If we talk about diamonds with Europe in mind, the first place that comes to mind is the Antwerp Diamond District. But what is behind the logistics of taking diamonds from faraway Botswana or Australia to this northern European port?

With an area of approximately 1 km2, the Antwerp diamond district is very limited in size. However, it is the perfect place to buy diamonds in Antwerp and, by extension, all over the world. This small community sees contracts between traders and the purchase and sale of lots of diamonds, which are then sorted and redistributed.

In Antwerp, the rough diamond, which eventually becomes beautiful jewelry, is sold to diamond dealers who will cut them elsewhere. Today, this cutting is often done in high-tech cutting centers in India, for example. But Antwerp is also the place where the cut diamond re-enters the international trading market. According to statistics, 80% of all polished diamonds in the world will have passed through Antwerp at some point in the negotiation process.

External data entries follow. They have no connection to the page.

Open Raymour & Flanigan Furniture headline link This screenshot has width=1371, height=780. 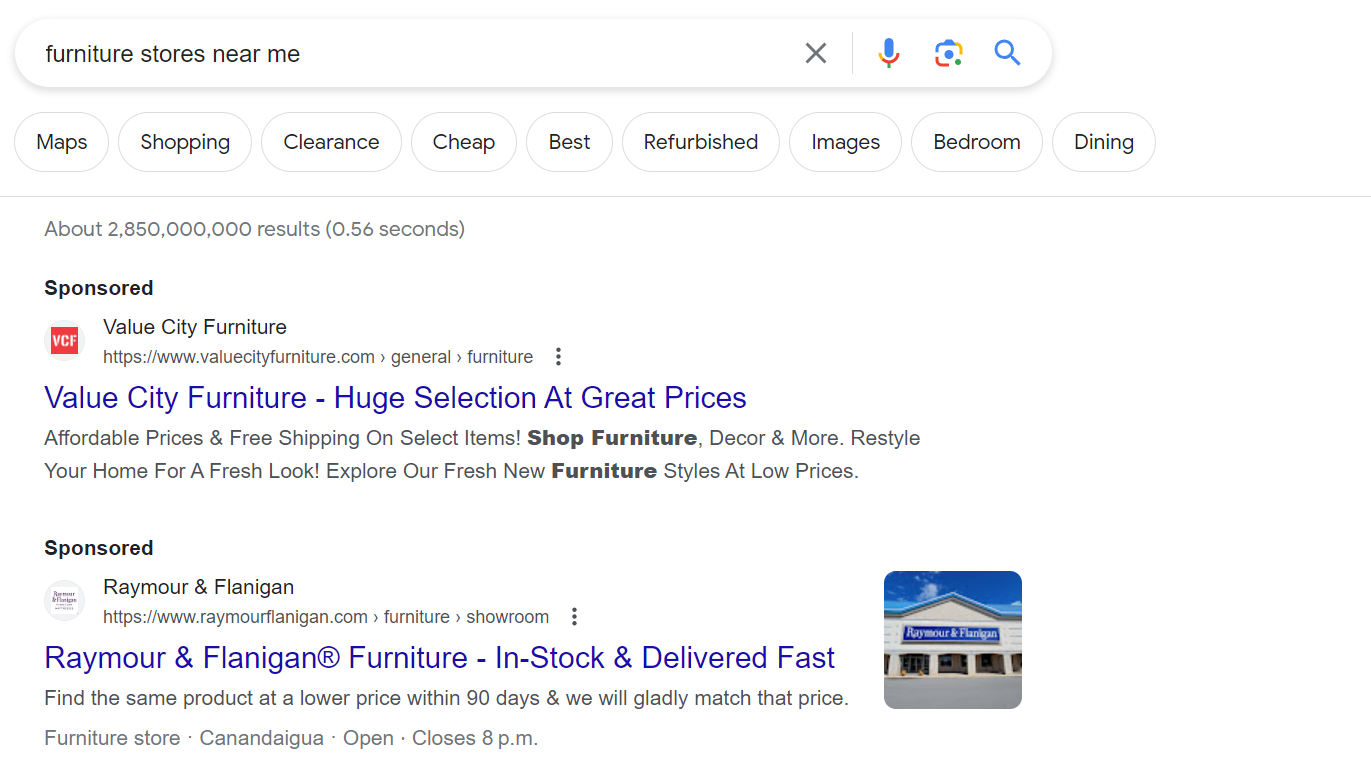tap(439, 658)
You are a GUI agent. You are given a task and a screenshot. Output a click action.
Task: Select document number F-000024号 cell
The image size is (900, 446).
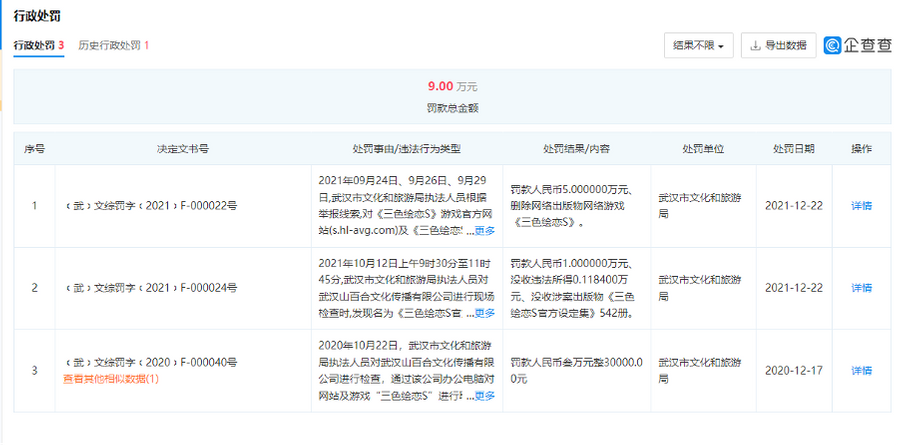coord(150,288)
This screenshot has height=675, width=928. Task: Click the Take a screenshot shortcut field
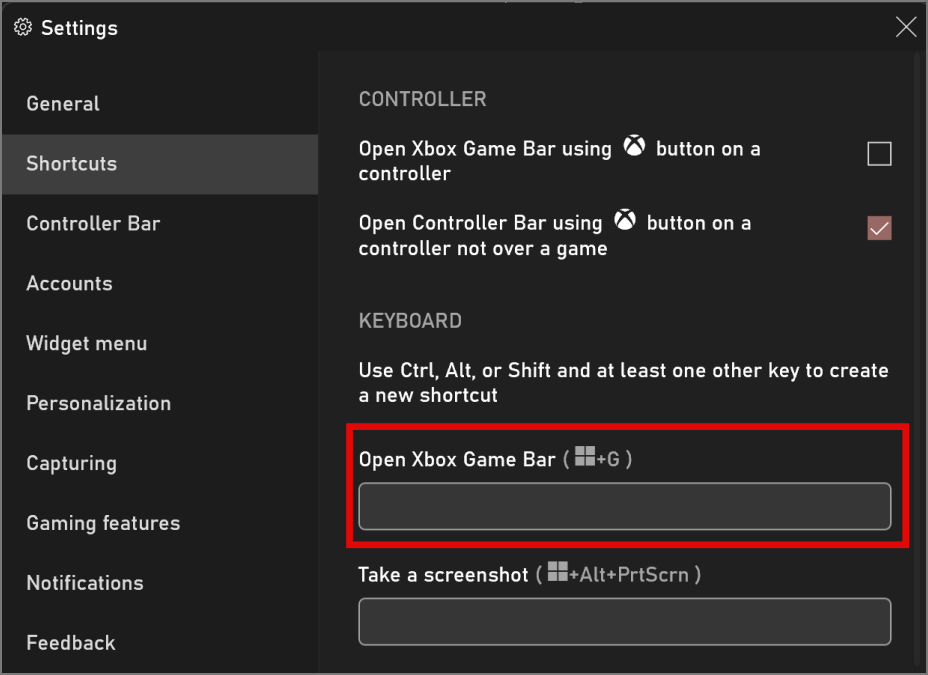coord(624,621)
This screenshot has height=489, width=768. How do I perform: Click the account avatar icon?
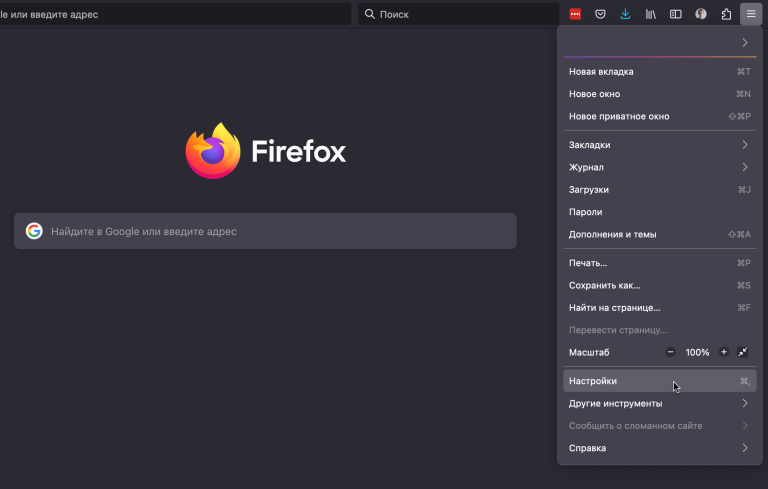coord(701,14)
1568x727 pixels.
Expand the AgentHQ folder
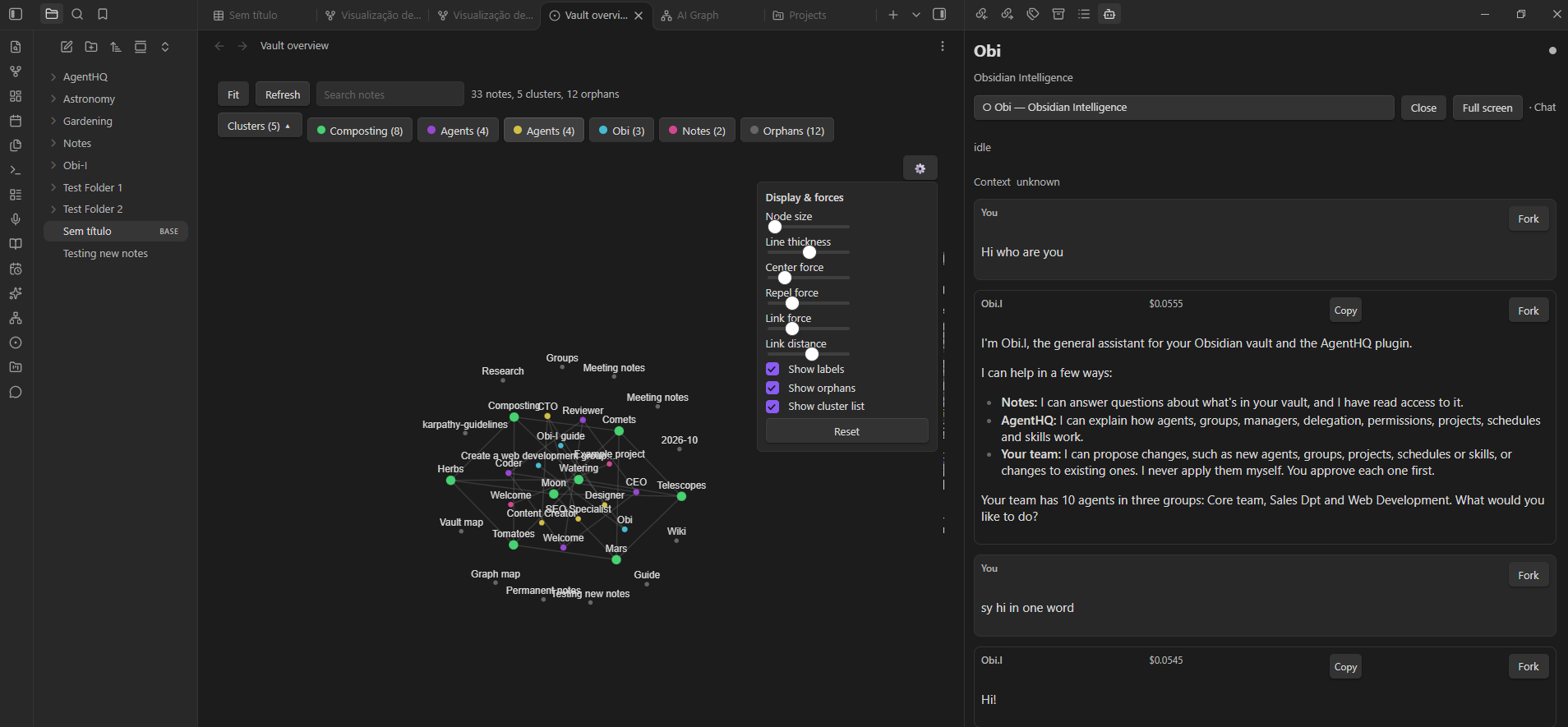click(85, 76)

From delivery at Schiphol to the safe of a diamond dealer, the journey of a diamond is quite long. Every day, a highly guarded flight from Schiphol airport in the Netherlands lands at Antwerp airport, about five kilometres from the city centre. The cargo it transports is valued at $180 million and consists of packages from, among other places, Canada, South Africa, Russia and Namibia. An annual total of $36 billion.

Once the packages are unloaded under the eye of the guards, they are transported to the Antwerp diamond district in an armoured vehicle belonging to a specialised security company and accompanied by police vehicles.

Finally the `packages are delivered to Diamond Office, an AWDC department. There, all diamonds coming from outside the EU are reviewed and evaluated. And after the valuable mercancy is transported to their final distributor.